Development of prediction model to estimate future risk of ovarian lesions: A multi-center retrospective study

Bilin Jing; Gaowen Chen; Miner Yang; Zhi Zhang; Yue Zhang; Jingyao Zhang; Juncheng Xie; Wenjie Hou; Yong Xie; Yi Huang; Lijie Zhao; Hua Yuan; Weilin Liao; Yifeng Wang

doi:10.1016/j.pmedr.2023.102296

Development of prediction model to estimate future risk of ovarian lesions: A multi-center retrospective study

Prev Med Rep. 2023 Jun 23:35:102296. doi: 10.1016/j.pmedr.2023.102296. eCollection 2023 Oct.

Authors

Bilin Jing¹, Gaowen Chen¹, Miner Yang², Zhi Zhang³, Yue Zhang⁴, Jingyao Zhang⁴, Juncheng Xie⁴, Wenjie Hou⁵, Yong Xie⁶, Yi Huang⁷, Lijie Zhao⁸, Hua Yuan⁹, Weilin Liao³, Yifeng Wang¹

Affiliations

¹ Zhujiang Hospital of Southern Medical University, Guangzhou 510280, China.
² Guangzhou Women and Children's Medical Center, Guangzhou 510620, China.
³ Geography and Planning of Sun Yat-sen University, Guangzhou 510275, China.
⁴ Second Clinical Medical College, Guangzhou 510599, China.
⁵ Soochow University Medical Center, Suzhou 215125, China.
⁶ Foshan First People's Hospital, Foshan 528010, China.
⁷ Nanhai District People's Hospital, Foshan 528099, China.
⁸ Foshan Maternal and Child Health Hospital, Foshan 528099, China.
⁹ Wuxi Maternal and Child Health Hospital, Wuxi 214002, China.

Abstract

Background: To develop the preoperative prediction of ovarian lesions using regression-based statistics analyses and machine learning methods based on multiple serological biomarkers in China.

Methods: 1137 patients with ovarian lesions in Zhujiang Hospital and 518 patients in others hospital in China were randomly assigned to training, test and external validation cohorts.
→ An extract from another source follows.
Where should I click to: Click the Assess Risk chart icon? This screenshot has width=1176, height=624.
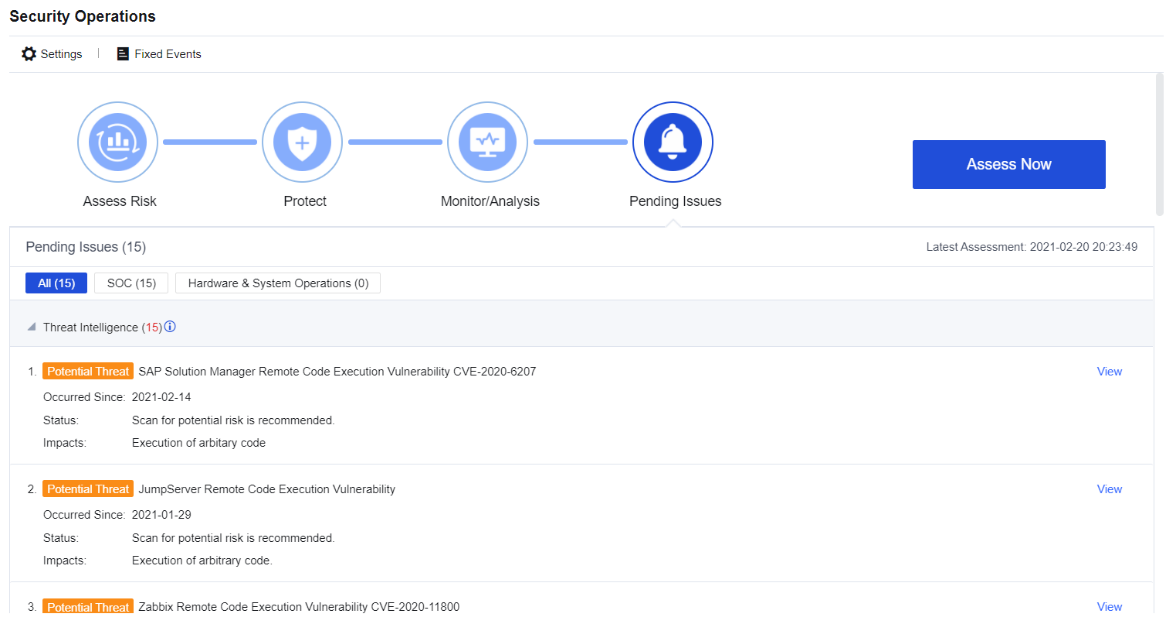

Five machine learning classifiers, including Random Forest (RF), Extreme Gradient Boosting (XGB), Support Vector Classifier (SVC), K-nearest Neighbor (KN), Multi-Layer Perceptron (MLP) and the Lasso-Logistics prediction model (LLRM) were used to derive diagnostic information from 23 predictors.
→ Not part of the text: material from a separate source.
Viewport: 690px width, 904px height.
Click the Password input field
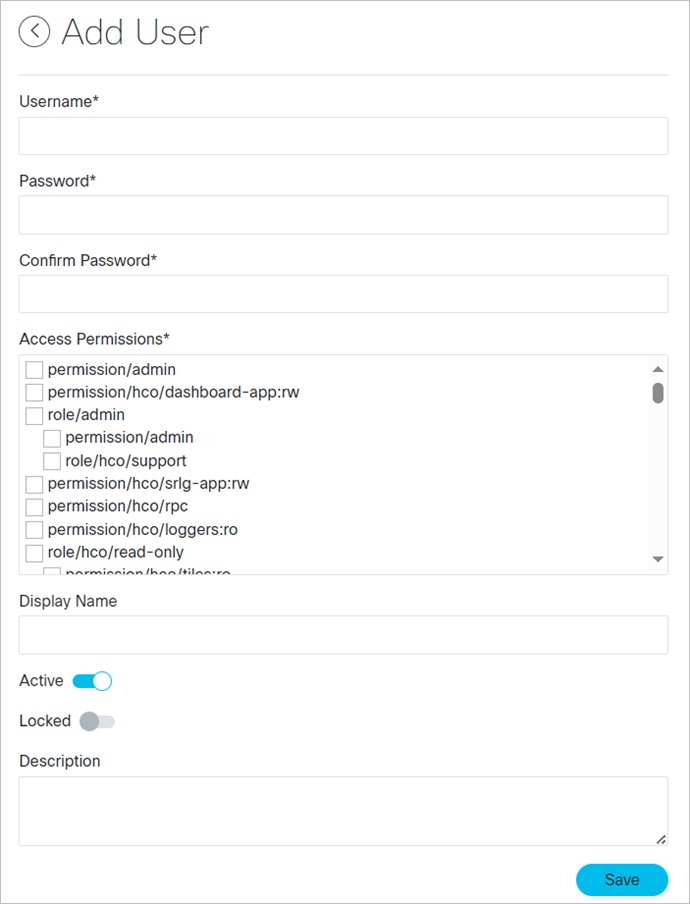[x=345, y=214]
Results: The RF model had a high diagnostic value (AUC = 0.968) in predicting benign and malignant ovarian disease. Age and MLR were also potential diagnostic indicators for predicting ovarian disease except tumor indicators. The RF model well distinguished borderline ovarian tumors (AUC = 0.742). The RFM had a high predictive power to identify ovarian serous adenocarcinoma (AUC = 0.943) and ovarian endometriosis cysts (AUC = 0.914).

Conclusions: The RF models can effectively predict adnexal lesions, promising to be adjuncts to the preoperative prediction of ovarian cancer.

Keywords: AUC; Disease Prediction; Lasso Regression; Machine Learning; Ovarian Disease.